Previous CMap Install

If you currently have a CMap version of 0.13 or higher, don't panic. The database update is non-destructive to the CMap side. (If you are running and older version of CMap, you will need to upgrade first.)

Simply, run the upgrade sql script, sql/cmap_gbrowse.adapt.mysql. This will add the GBrowse tables and the new columns in the CMap tables.

    Example:
        $ mysql CMAP_GBROWSE < sql/cmap_gbrowse.adapt.mysql

Create Database Using bp_load_gff.pl or bp_bulk_load_gff.pl

You will need a recent version of bioperl-live from cvs.

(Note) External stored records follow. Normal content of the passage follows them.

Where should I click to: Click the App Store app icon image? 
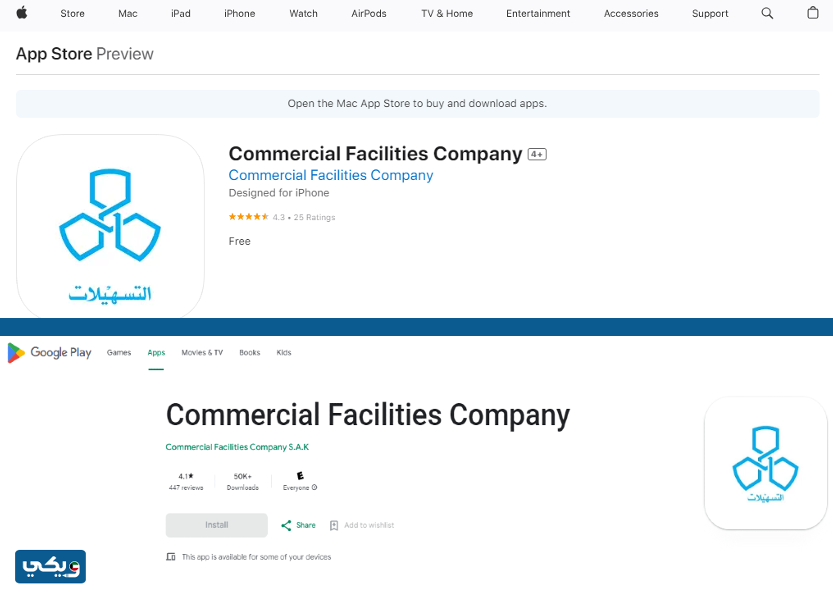(110, 226)
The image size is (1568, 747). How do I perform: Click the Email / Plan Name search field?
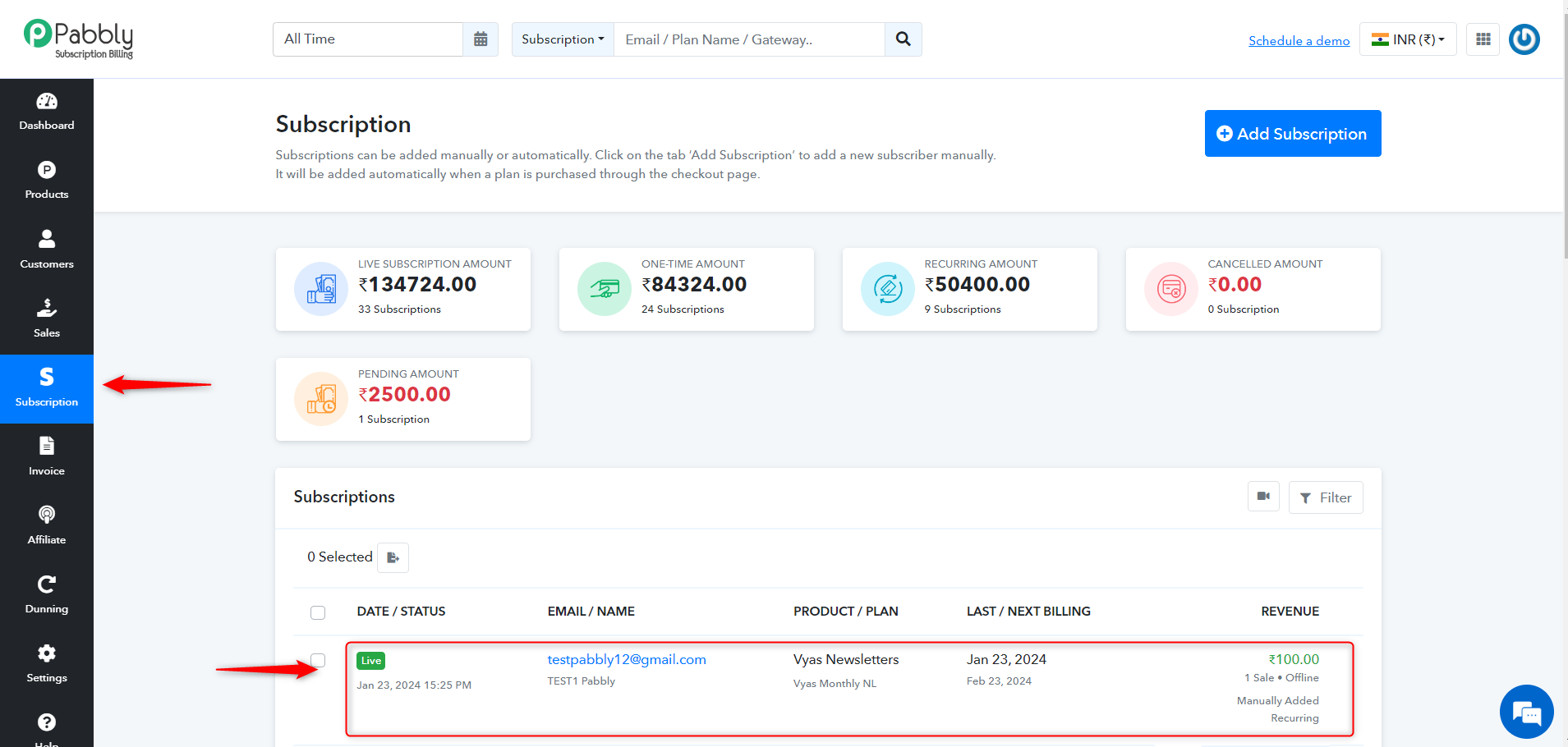point(749,39)
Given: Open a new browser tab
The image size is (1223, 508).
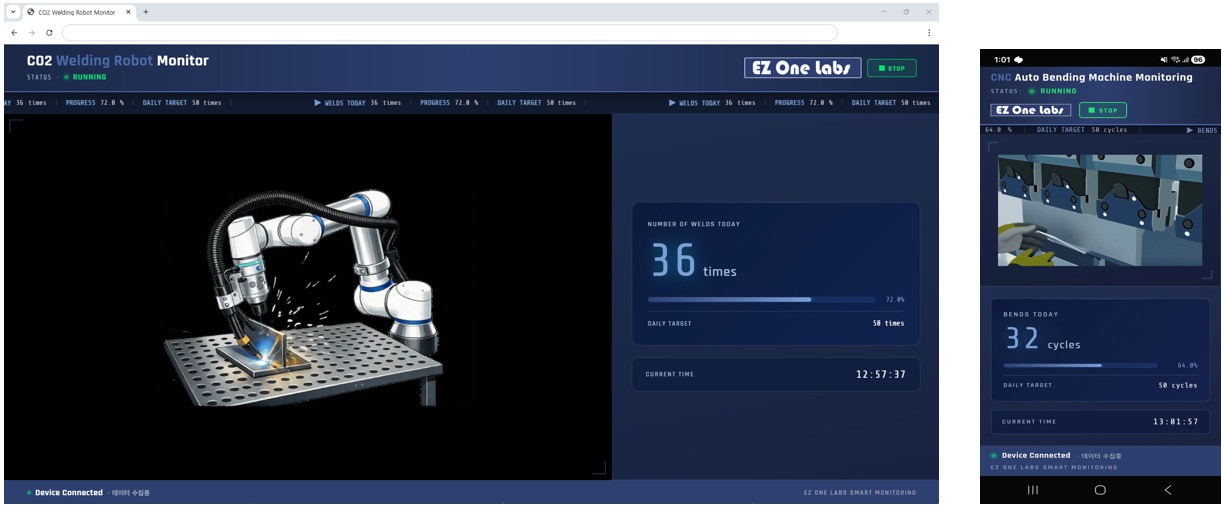Looking at the screenshot, I should pos(146,12).
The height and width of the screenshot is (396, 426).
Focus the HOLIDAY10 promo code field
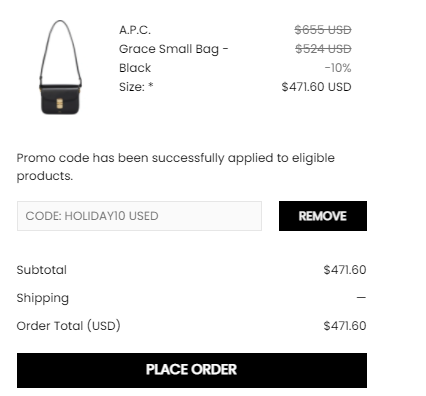coord(139,216)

If you wish to import GBrowse data first (and use that data to populate the CMap side), you can use either of these loaders; bp_load_gff.pl or bp_bulk_load_gff.pl. These programs can create the database while they import data.

You must specify mysqlcmap as the adaptor.

    Examples:
        $ bp_bulk_load_gff.pl -d dbi:mysql:db_name  -a mysqlcmap --create yeast_data.gff
        $ bp_load_gff.pl -d dbi:mysql:db_name -a dbi::mysqlcmap --create yeast_data.gff

Back to Top


CONFIGURING CMAP

Starting with a regular CMap config, configuring for integration can be fun and easy. (If you need help with the CMap configuration part, please see ADMINISTRATION.pl in the docs folder.)

New Fields

The following fields need to be added to the individual config file for this data source.

The following is an example of how that would look.

    #
    # The database includes gbrowse tables.
    #
    gbrowse_compatible 1
    #
    # The GBrowse class that a map will have.
    #
    gbrowse_default_map_class CMap_Map
    #
    # The CMap feature_type_acc that a map "feature" will have.
    #
    gbrowse_default_map_feature_type_acc gbrowse_map
    <feature_type gbrowse_map>
        feature_type_acc gbrowse_map
        feature_type GBrowse Map
        default_rank 10
        color
        shape in-triangle
        drawing_lane 10
        drawing_priority 1
    </feature_type>

Modifying Feature Types

    Example:
    <feature_type read>
        feature_type_acc read
        feature_type Read
        default_rank 3
        shape out-triangle
        drawing_lane 3
        drawing_priority 1
        gbrowse_class read
        gbrowse_ftype Read
    </feature_type>

Modifying Map Types

    Example:
    <map_type sequence>
        map_type_acc sequence
        map_type Sequence
        map_units bp
        is_relational_map
        width 1
        shape span
        color
        display_order 1
        gbrowse_ftype Sequence
    </map_type>

Back to Top


CONFIGURING GBROWSE

To use the integrated database, you must select the dbi::mysqlcmap adaptor as in the following example.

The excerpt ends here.